EXERCISE DIRECTIONS: Pull out every line of the listing below that contains the word "Task", and copy each one unchanged.

DATA LINES:
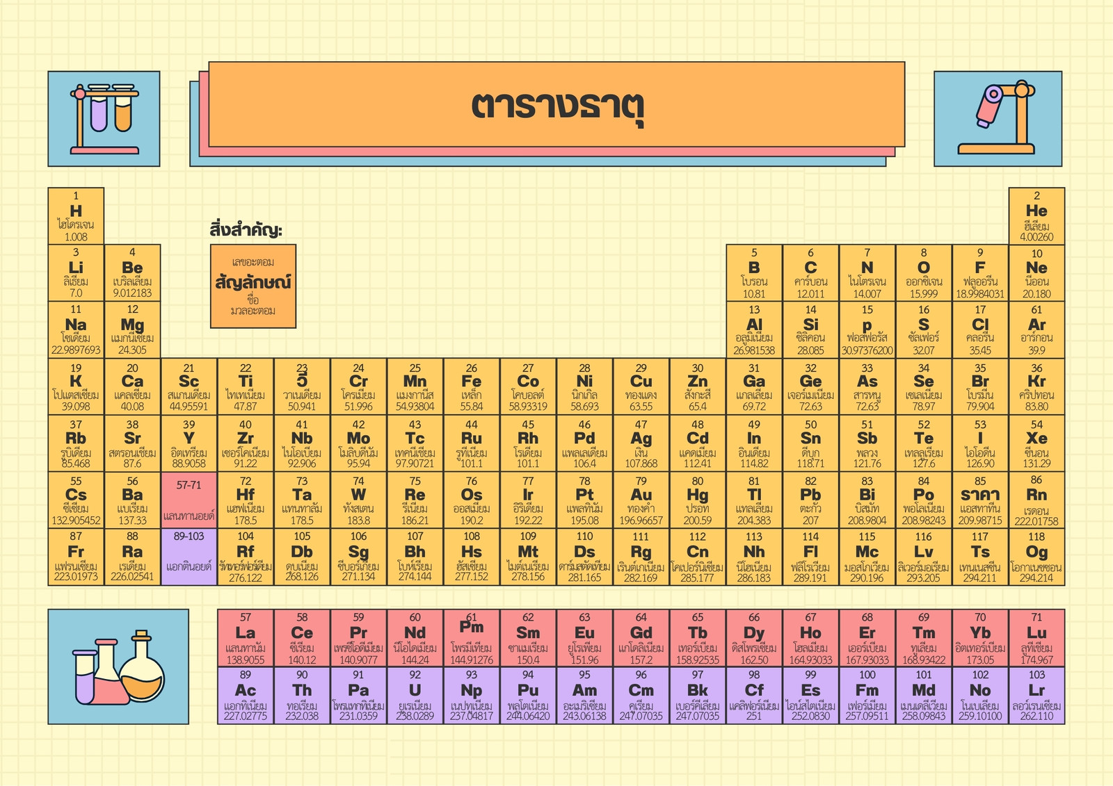
Task: Select the purple 89-103 actinide cell
Action: (x=189, y=557)
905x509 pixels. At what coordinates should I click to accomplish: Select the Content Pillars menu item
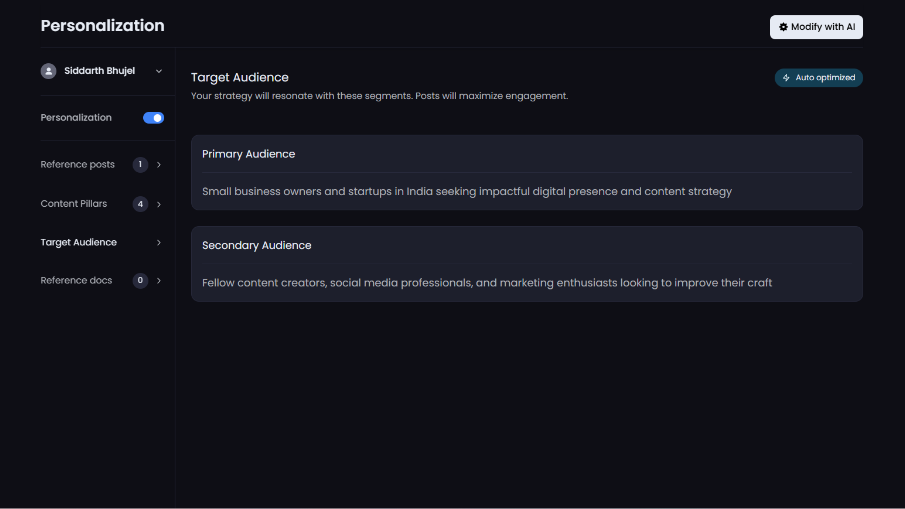tap(74, 204)
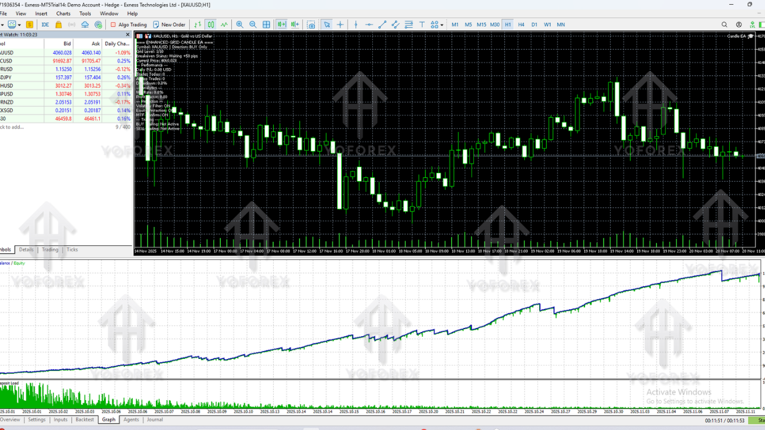The height and width of the screenshot is (430, 765).
Task: Select the crosshair cursor tool
Action: 340,24
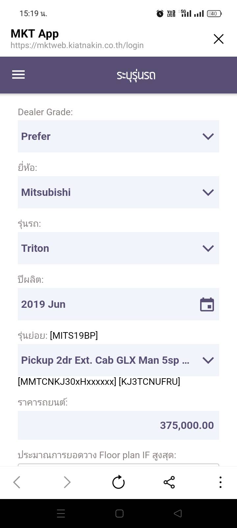Close the MKT App browser tab
The height and width of the screenshot is (528, 237).
[x=219, y=39]
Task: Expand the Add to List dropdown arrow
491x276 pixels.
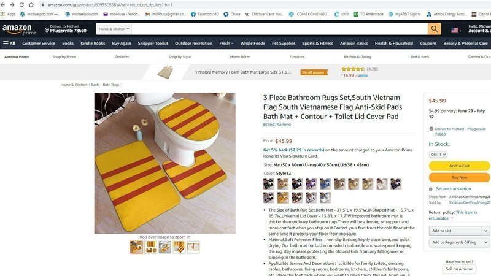Action: (485, 231)
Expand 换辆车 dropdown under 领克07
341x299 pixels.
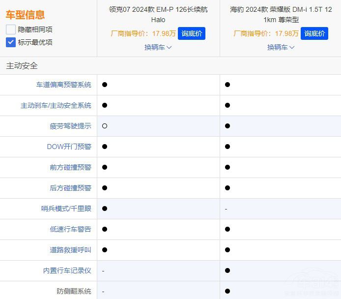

FINAL ANSWER:
Task: Select the purple 89-103 actinide cell
Task: Select the crosshair cursor tool
Task: Expand the Add to List dropdown arrow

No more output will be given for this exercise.